— Perdona, ¿vas a tirar esas maderas?
La voz venía desde la cancela. Me giré y vi a una mujer mayor, delgada, con un sombrero de paja gastado y las manos protegidas con guantes de jardinería. Miraba el montón de tablas junto al cobertizo de mi casa rural, en un pueblo pequeño cerca de Girona.
— Sí. No me sirven — dije.
— Yo podría usarlas para arreglar la terraza. Pero si las quieres guardar, no pasa nada.
— No quiero guardar nada — respondí demasiado rápido.
Ella lo notó, pero no hizo preguntas.
Me llamo Laura. Tenía treinta y nueve años y llevaba seis meses divorciada. Aquella casa la compramos mi exmarido y yo para „desconectar“. Esa era la palabra. Desconectar de la ciudad, del trabajo, de la prisa. Pero al final nos desconectamos el uno del otro. La casa quedó como un escenario vacío: dos tazas, dos hamacas, dos sueños que ya no sabían dónde ponerse.

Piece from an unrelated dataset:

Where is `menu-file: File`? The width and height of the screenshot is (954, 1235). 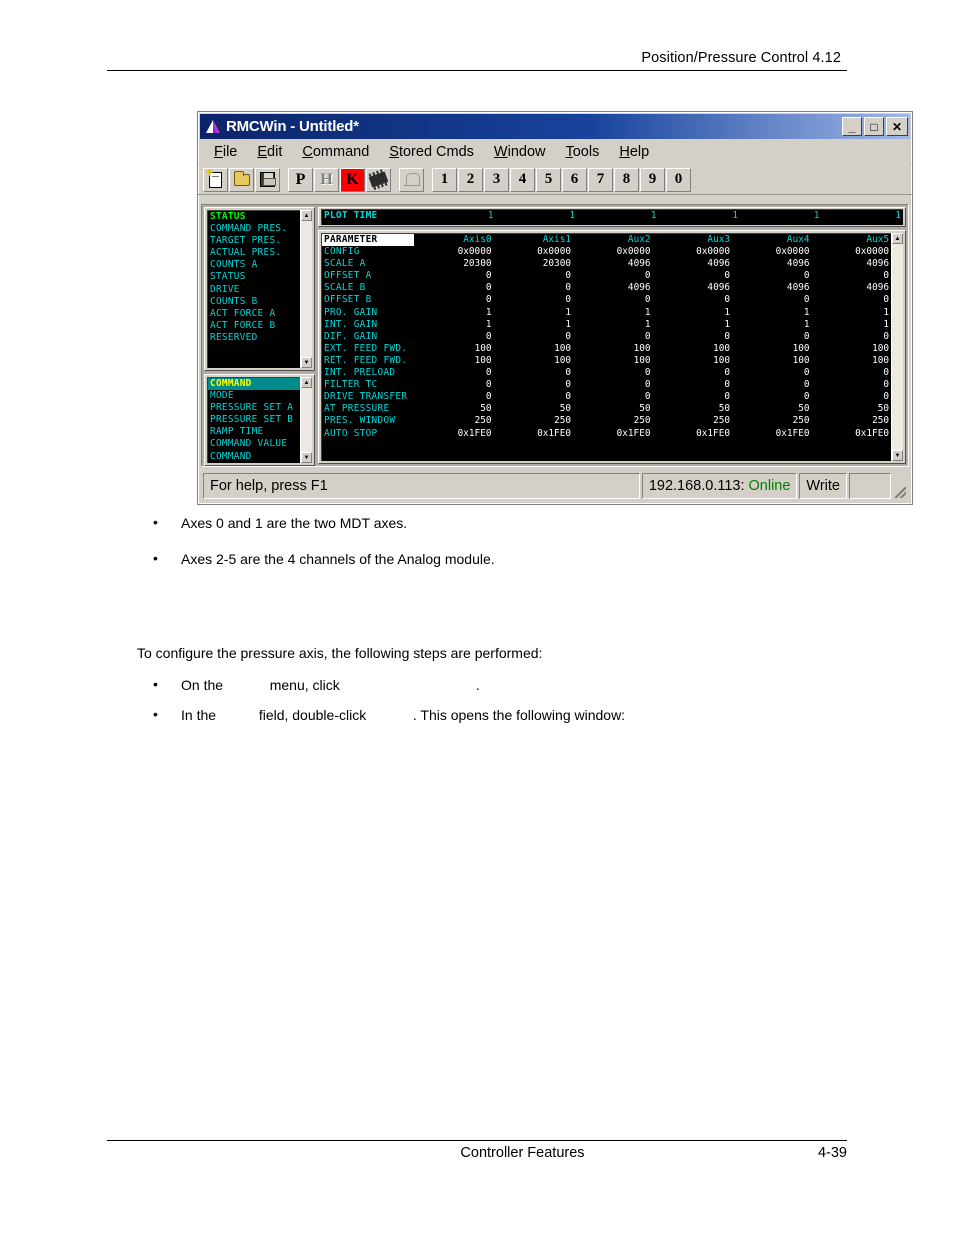
menu-file: File is located at coordinates (226, 152).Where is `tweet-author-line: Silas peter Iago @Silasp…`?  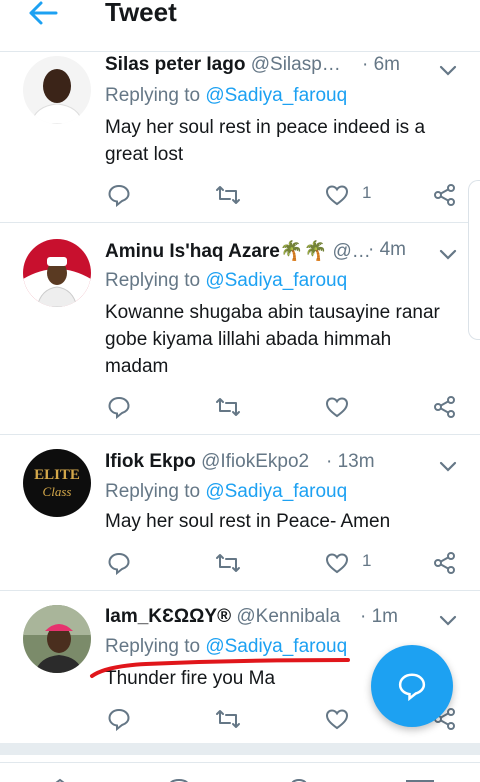
tweet-author-line: Silas peter Iago @Silasp… is located at coordinates (222, 68).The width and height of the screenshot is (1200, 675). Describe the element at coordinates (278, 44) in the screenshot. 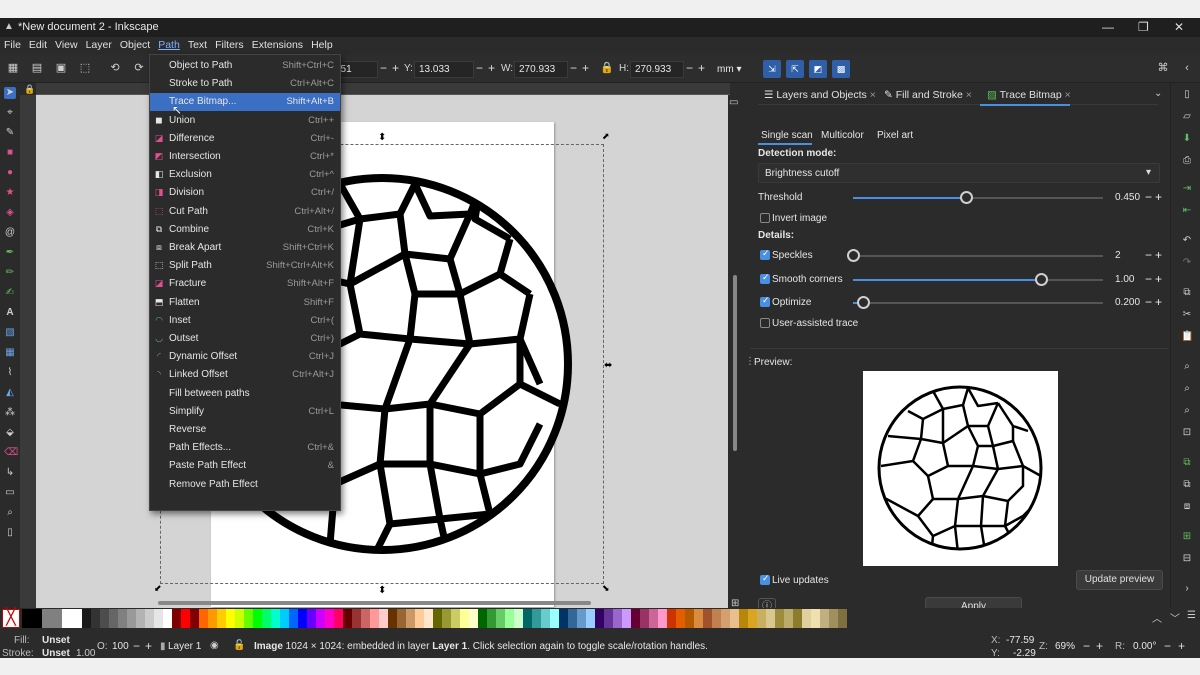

Había ido a prepararla para vender.
La mujer se presentó como Teresa. Vivía a unas parcelas de distancia. Su marido había muerto hacía cinco años y desde entonces mantenía sola una casa demasiado grande para una persona y demasiado llena de recuerdos para abandonarla.
La ayudé con las tablas. Después me dio las gracias como si le hubiera regalado algo valioso, no un montón de madera vieja.
Al día siguiente apareció con una cazuela.
— Escudella — dijo. — Te vi sola. Y cocinar para una siempre sale triste.
No supe qué responder. Acepté.
Aquella sopa me desarmó. No porque estuviera perfecta, que lo estaba, sino porque me recordó que todavía existía un mundo donde alguien podía cuidar de otro sin pedir explicación.
Luego vino por clavos. Después yo fui con pintura. Terminamos reparando juntas su terraza, una estructura antigua que su marido había construido cuando aún podían reírse de lo lento que era.
— Joan decía que lo que se hace deprisa se cae deprisa — contó Teresa, lijando una barandilla. — Yo le decía que eso era excusa de vago.
Me reí por primera vez en mucho tiempo sin sentir culpa.
Teresa no intentaba salvarme. Eso fue lo que me salvó un poco. No me decía que el divorcio pasaría, ni que encontraría a alguien, ni que todo ocurre por algo. Me hablaba de tomates, de grietas en la madera, de cómo al principio odiaba la silla vacía de su marido y luego aprendió a sentarse junto a ella sin romperse.
— No hay que arrancar todos los recuerdos — dijo una tarde. — Algunos solo necesitan cambiar de sitio.
La frase me siguió hasta mi casa.
Una semana después, una tormenta cayó sobre el pueblo. Rayos, viento, lluvia inclinada. Oí un ruido seco desde la terraza de Teresa y corrí sin pensarlo.
La encontré en el suelo, empapada, con el tobillo torcido y una expresión de fastidio más que de miedo.
— Te dije que esa tabla estaba floja — solté, para no llorar del susto.
— Y yo te dije que aún aguantaba.
— Pues ha cambiado de opinión.
Llamé a emergencias y a su hijo, que vivía en Barcelona. Llegó de madrugada, lleno de culpa.
— Mamá, tendría que venir más.
Teresa, desde la camilla, le respondió:
— Pues no lo conviertas en discurso. Conviértelo en sábado.
Y así fue.
Los sábados se llenaron de su hijo, su nuera, una nieta que regaba más los zapatos que las plantas y herramientas sobre la terraza. Yo iba a ayudar y volvía a casa con tuppers, semillas, historias.
El agente inmobiliario empezó a llamarme. Yo dejé de contestar.
Un día retiré el cartel de „Se vende“.
Teresa estaba al otro lado del camino.
— ¿Te quedas?
— No estoy segura.
— Nadie está segura cuando empieza a curarse.
En otoño, mi casa seguía teniendo fantasmas. Pero ya no mandaban. Había macetas nuevas, una mesa lijada por mí, un mantel que Teresa me regaló porque „era demasiado alegre para quedarse en un cajón“.
Me senté en mi propia terraza y entendí que vender habría sido fácil.
Lo difícil, y lo necesario, era quedarme el tiempo suficiente para que aquel lugar dejara de hablar solo de lo perdido.
A veces una vida cambia no cuando aparece una gran respuesta, sino cuando alguien llama desde la cancela y te pide unas tablas viejas.